Dangerous Firefox Extension

Searchstatus, a useful firefox extension for search optimization, can easily help to exploit your web application when you don’t take security serious. Here’s why.

Some Background

Before Christmas I was working on some invites for a private beta of one of our ajax based wiki apps. And because I was very late getting things done, I wrote a python script that creates all instances and the invitation e-mails. And we all know, when you’re in hurry and there is some kind of stress it’s more likely to make mistakes. And I made a serious mistake: My script was executable for everyone, no restrictions, no authorization. You only needed the right url and were able to execute the script.

Feeling Secure

Nobody besides me knew the url of my script. That’s what I thought, but there was just another one: Alexa. The Searchstatus extension pinged alexa’s servers to receive the page rank with my “secret” url (we all know, security through obscurity does not work!). And about 12 hours later one of Alexa’s crawlers visited my server and jumped right onto my inivitation script. Nice! For some reasons I was so clever not to send the e-mails instantly. They all are sent in small junks asynchronously via a modified MaildropHost. This service was down (intentionally).

The Revelation

After the holidays, back in office, I saw some strange e-mails in the queue of MaildropHost, all sent on 24/Dec, 6:35. Here is the apache log entry from Alexa’s visit:

crawl31-public.alexa.com - - [24/Dec/2005:06:35:01 +0100] "GET/testing/createInvitations HTTP/1.0" 200 10946 "-" "ia_archiver"

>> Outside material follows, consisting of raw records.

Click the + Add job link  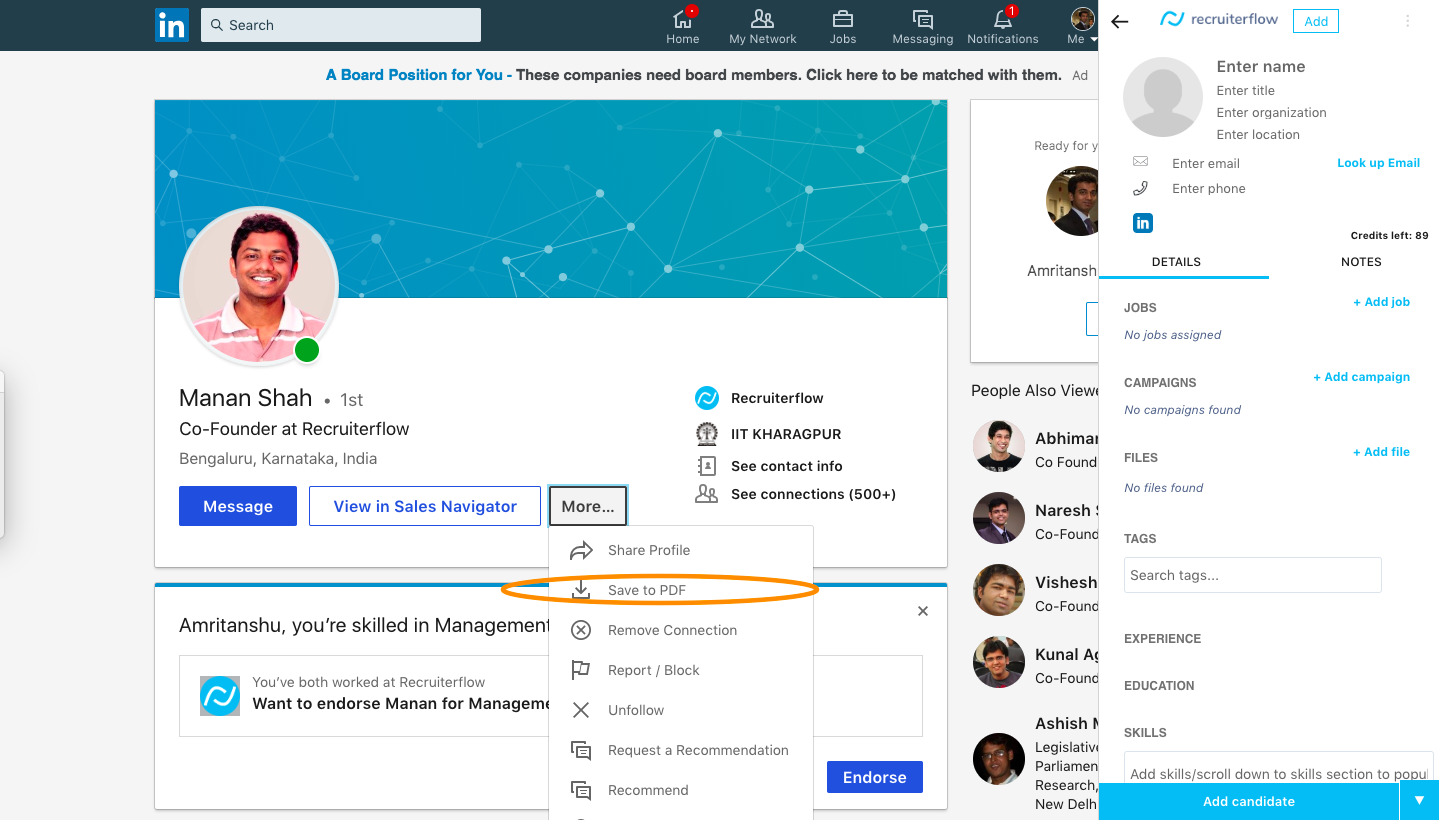(1381, 302)

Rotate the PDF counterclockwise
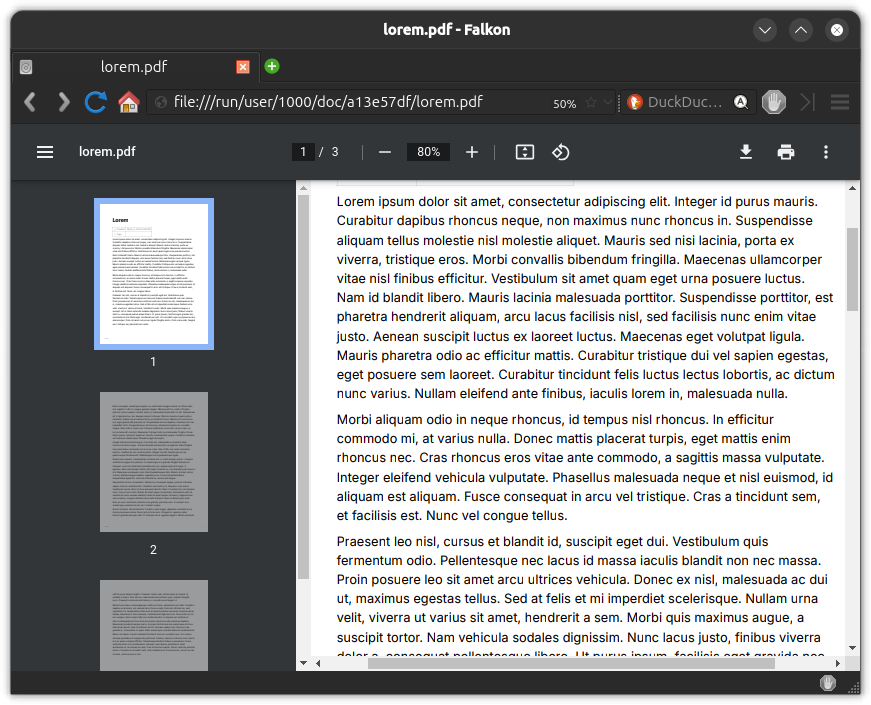(561, 152)
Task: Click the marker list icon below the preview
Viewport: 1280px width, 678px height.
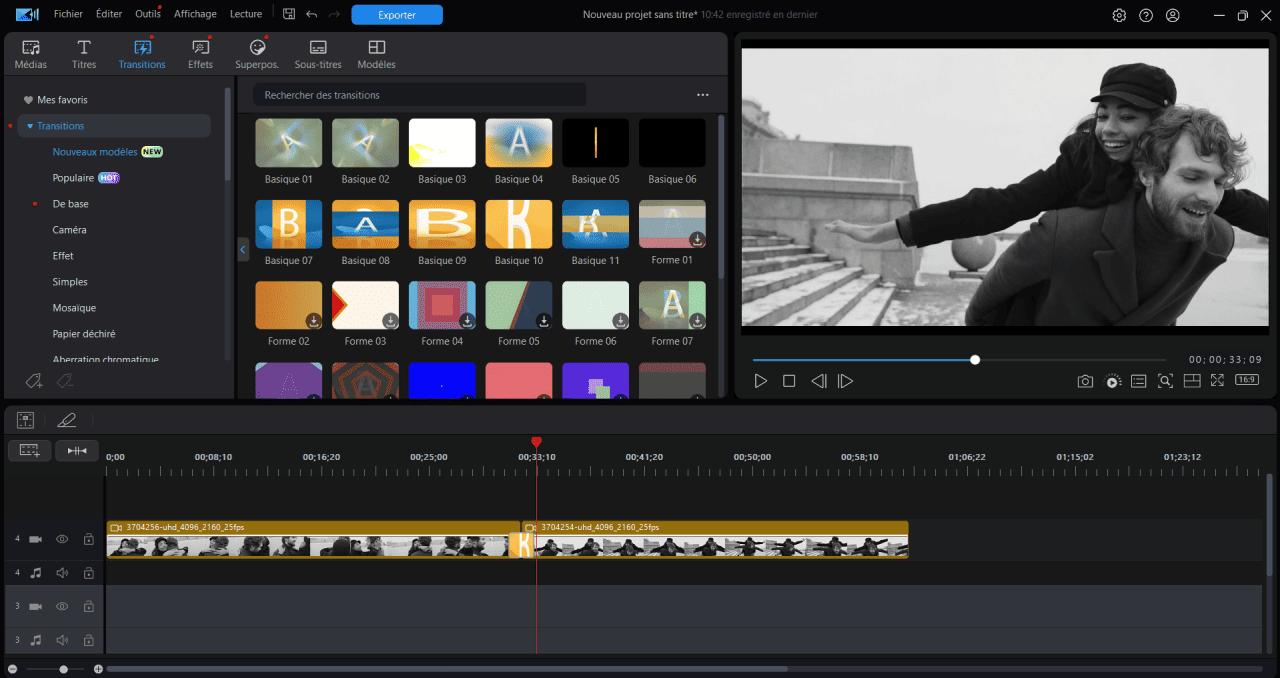Action: 1138,381
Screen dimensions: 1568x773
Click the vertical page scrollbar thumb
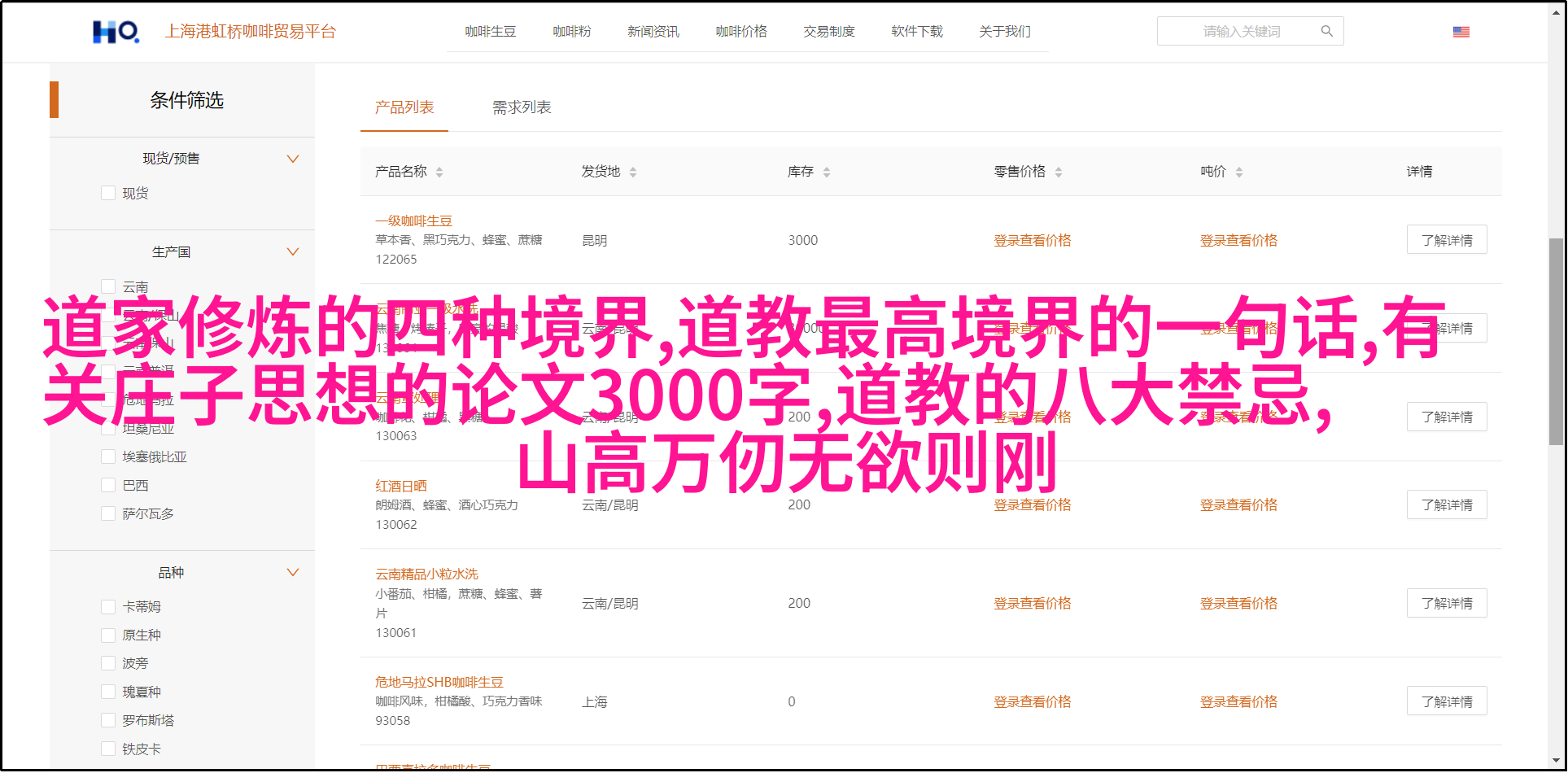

Fortunately nothing happend and the script was executed in the testing folder, where I have tested it the day before. But I had luck and I really can imagine different and more serious scenarios (left as exercise to the reader).

Conclusions

There are some conclusion from this case:

  1. Don’t ever work on the production server when testing (I did a dry-run on the production server first. And after all, final testing simply needs to take place on the production site too).
  2. Delete any redundant script from the production site.
  3. Never leave scripts open for execution, check multiple times from multiple sources.
  4. Be (very, very) cautious with toolbars, page ranking tools, firefox extensions – if you are not sure about any tool and if it’s calling mama, just use tcpdump or ethereal and check the traffic.
  5. Stop all services you don’t need regularly!

I really don’t know if Alexa always “comes back” this way, but I will be much more careful in future.